◆ Provided records ◆
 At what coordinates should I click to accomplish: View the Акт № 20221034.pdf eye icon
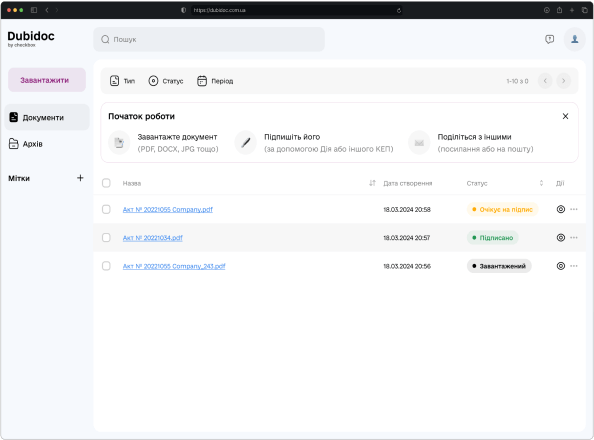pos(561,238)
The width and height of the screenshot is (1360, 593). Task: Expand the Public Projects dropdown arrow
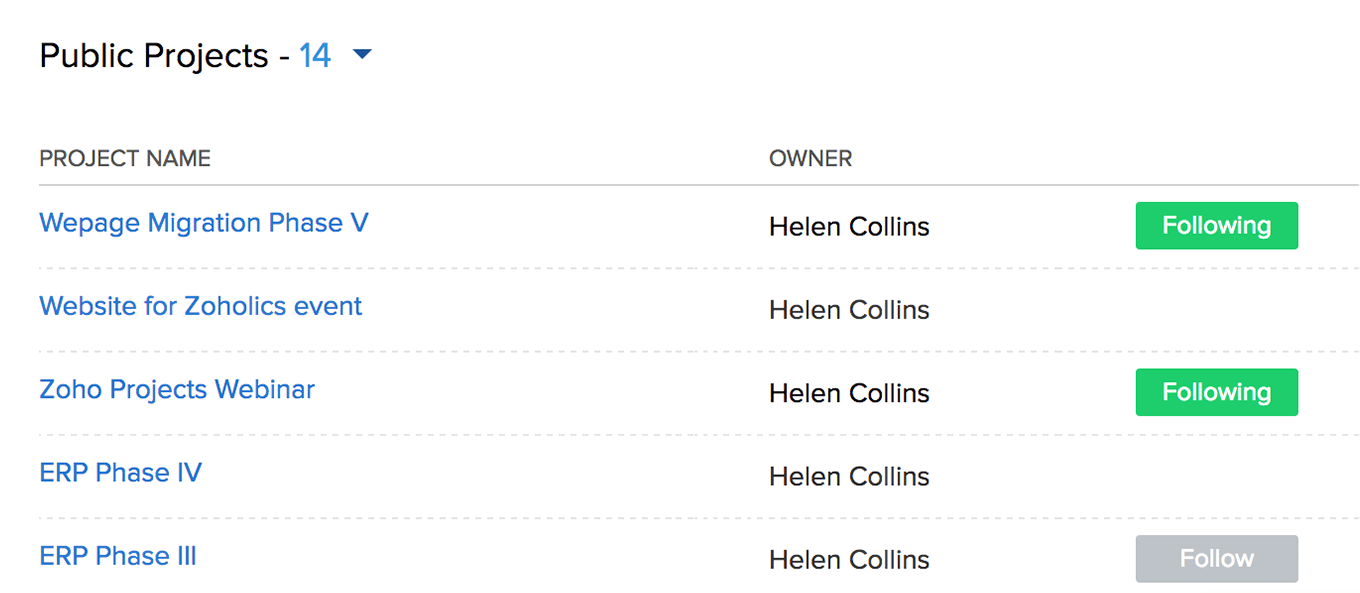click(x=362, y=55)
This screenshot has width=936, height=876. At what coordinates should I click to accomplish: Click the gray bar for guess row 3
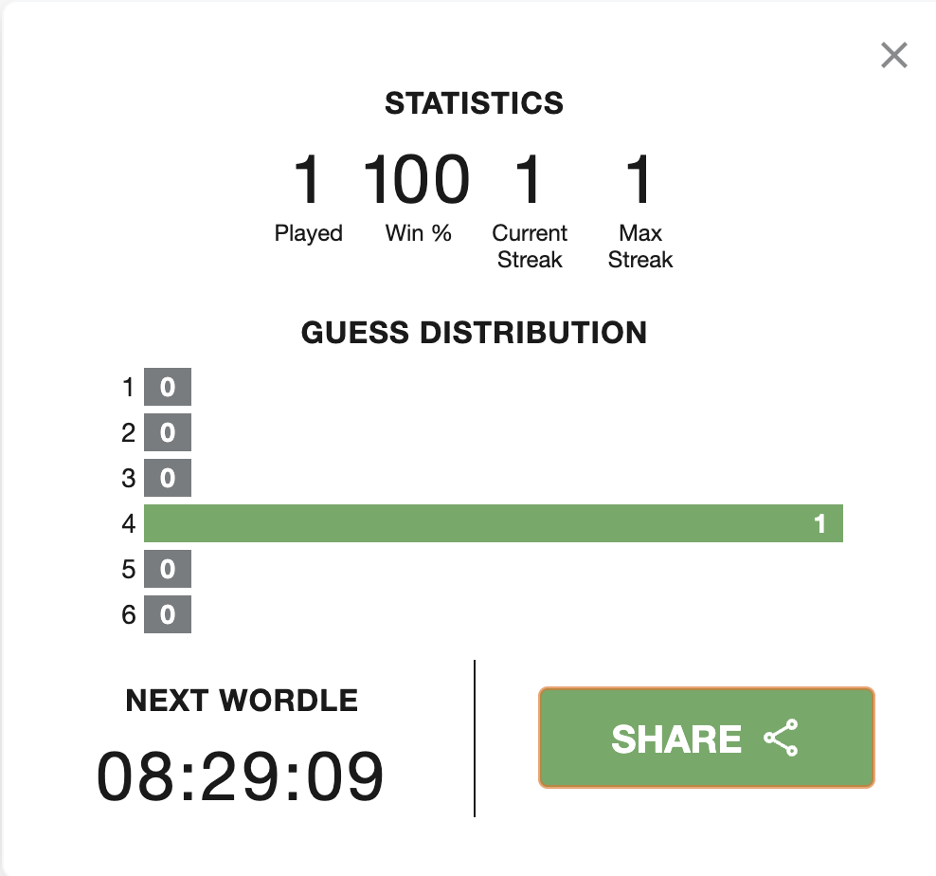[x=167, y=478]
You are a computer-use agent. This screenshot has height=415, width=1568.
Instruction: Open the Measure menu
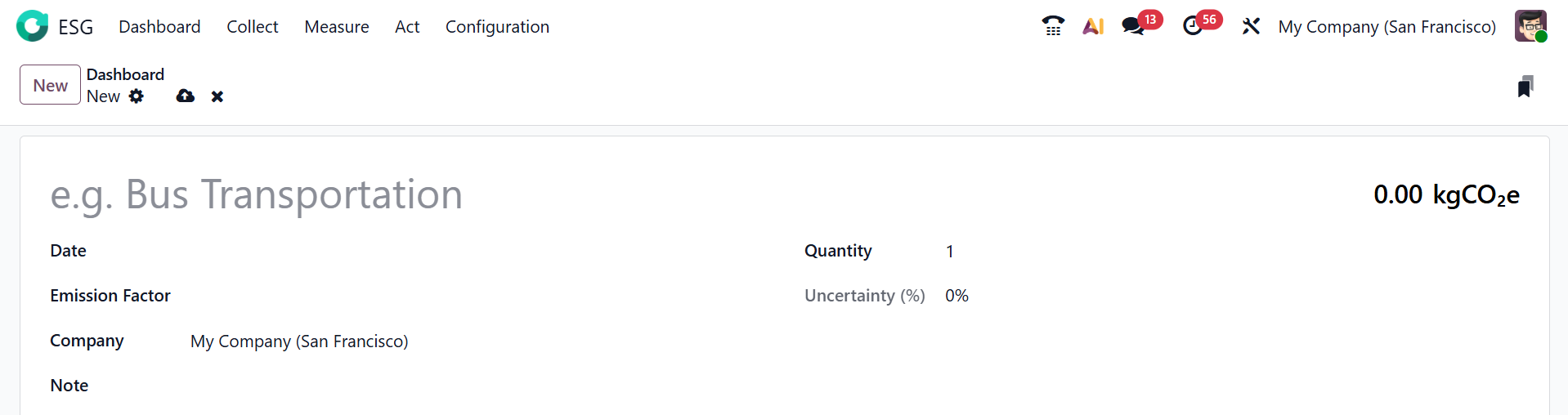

==

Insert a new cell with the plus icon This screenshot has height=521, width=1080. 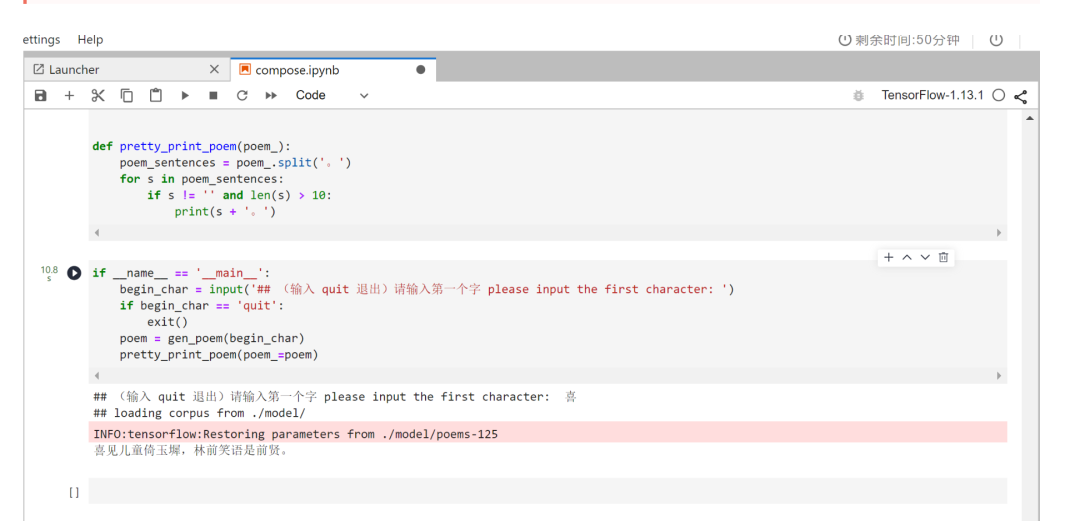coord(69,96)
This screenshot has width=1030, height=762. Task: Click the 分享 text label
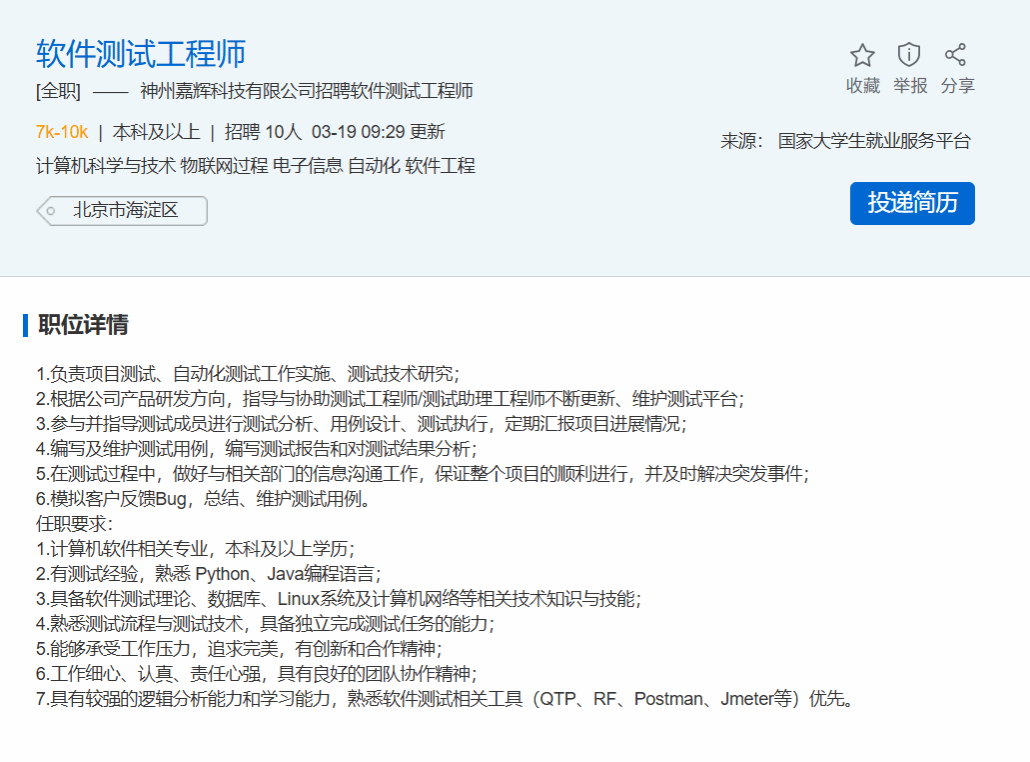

◆ How to complete this task ◆
Reproduce word for word, with pictures dropped, only the part of the material above that opens with the line containing "At what coordinates should I click to accomplish: View" and closes with the line containing "Instruction: Open the Measure menu".

◆ Exercise result ◆
 At what coordinates should I click to accomplish: View the Акт № 20221034.pdf eye icon
pos(561,238)
The width and height of the screenshot is (1360, 593). Task: Expand the Public Projects dropdown arrow
click(x=362, y=55)
This screenshot has width=936, height=876. At what coordinates should I click to accomplish: Click the gray bar for guess row 3
[x=167, y=478]
You are a computer-use agent. This screenshot has height=415, width=1568.
Instruction: Open the Measure menu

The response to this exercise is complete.